Nella lirica San Martino di Carducci, descrive l’atmosfera festosa del giorno di San Martino, cioè l’11 novembre in un borgo della Maremma Toscana. Questo giorno è molto importante per i contadini perché segna la fine del lavoro nei campi e l’inizio della sventura, cioè del travaso del vino dai tini, dove è stato messo a fermentare, nelle botti. All’allegria del borgo si contrappone la malinconia del paesaggio autunnale avvolto nella nebbia e colto all’ora del tramonto “tra le rossastre nubi”.
Nella prima strofa della poesia di San Martino di Carducci si crea uno sfondo paesaggistico della lirica.

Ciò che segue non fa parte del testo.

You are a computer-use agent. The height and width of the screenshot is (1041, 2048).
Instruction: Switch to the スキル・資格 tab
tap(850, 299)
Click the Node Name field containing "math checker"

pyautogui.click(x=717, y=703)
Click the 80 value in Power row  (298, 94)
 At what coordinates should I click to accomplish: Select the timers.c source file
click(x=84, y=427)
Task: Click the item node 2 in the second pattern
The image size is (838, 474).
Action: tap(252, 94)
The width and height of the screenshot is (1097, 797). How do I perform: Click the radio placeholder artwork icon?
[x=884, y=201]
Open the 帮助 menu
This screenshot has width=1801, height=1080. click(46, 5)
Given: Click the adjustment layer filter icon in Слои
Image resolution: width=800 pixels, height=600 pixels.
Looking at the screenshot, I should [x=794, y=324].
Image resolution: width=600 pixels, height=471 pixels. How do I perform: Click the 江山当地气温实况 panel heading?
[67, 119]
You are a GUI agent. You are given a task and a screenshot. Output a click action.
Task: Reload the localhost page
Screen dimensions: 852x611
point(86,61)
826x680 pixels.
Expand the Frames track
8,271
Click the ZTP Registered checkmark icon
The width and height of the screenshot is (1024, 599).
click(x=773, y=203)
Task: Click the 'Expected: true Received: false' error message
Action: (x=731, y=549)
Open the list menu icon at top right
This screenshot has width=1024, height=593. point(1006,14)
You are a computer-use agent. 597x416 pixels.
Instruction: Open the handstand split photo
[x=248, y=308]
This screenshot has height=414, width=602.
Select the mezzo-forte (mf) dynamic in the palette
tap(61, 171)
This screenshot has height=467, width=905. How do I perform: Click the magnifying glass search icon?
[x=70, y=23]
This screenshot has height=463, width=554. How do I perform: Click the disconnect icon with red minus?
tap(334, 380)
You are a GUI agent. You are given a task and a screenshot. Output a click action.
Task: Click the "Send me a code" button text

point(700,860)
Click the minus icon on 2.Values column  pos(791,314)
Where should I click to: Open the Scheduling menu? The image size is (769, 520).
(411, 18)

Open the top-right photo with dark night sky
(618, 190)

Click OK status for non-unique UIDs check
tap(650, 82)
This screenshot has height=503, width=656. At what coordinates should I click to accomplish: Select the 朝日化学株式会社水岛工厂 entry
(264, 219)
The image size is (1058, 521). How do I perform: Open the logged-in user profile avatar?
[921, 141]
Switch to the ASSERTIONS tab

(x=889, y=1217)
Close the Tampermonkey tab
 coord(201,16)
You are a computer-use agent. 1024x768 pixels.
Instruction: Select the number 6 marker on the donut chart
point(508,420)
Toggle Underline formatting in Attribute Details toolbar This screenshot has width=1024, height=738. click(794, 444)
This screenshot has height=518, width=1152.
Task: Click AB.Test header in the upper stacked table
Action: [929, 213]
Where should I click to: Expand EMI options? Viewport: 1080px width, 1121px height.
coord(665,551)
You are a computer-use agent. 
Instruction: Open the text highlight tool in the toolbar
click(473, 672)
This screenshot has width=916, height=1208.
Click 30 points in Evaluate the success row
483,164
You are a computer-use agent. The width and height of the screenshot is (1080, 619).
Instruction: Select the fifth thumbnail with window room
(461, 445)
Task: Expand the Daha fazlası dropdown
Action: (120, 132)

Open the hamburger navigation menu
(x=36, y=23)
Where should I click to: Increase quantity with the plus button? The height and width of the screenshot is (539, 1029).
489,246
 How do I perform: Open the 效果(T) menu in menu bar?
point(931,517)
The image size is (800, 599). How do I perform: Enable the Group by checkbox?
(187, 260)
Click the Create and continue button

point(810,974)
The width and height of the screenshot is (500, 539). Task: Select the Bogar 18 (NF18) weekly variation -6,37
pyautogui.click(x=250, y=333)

Infatti il paesaggio viene descritto con la nebbia che copre tutti gli alberi spogli e secchi sui colli, che quando piove l’altezza della nebbia aumenta. Nella seconda strofa, invece, si sposta l’attenzione al borgo.
Infatti questo posto tra le sue vie dal ribollire dei tini si sente l’odore aspro dei vini che rallegra le anime. Nella terza strofa, si concentra l’ambiente domestico interno. Infatti sui ceppi accesi gira lo spiedo facendo colare il grasso della carne messa ad arrostire, mentre un cacciatore fischia sull’uscio a guardare. Infine nell’ultima strofa si collega alla figura del cacciatore intento a osservare le rosse nubi e poiché è l’ora del tramonto, gli stormi di uccelli sono paragonati dal poeta ai pensieri degli uomini che fuggono e si allontanano nella sera per migrare.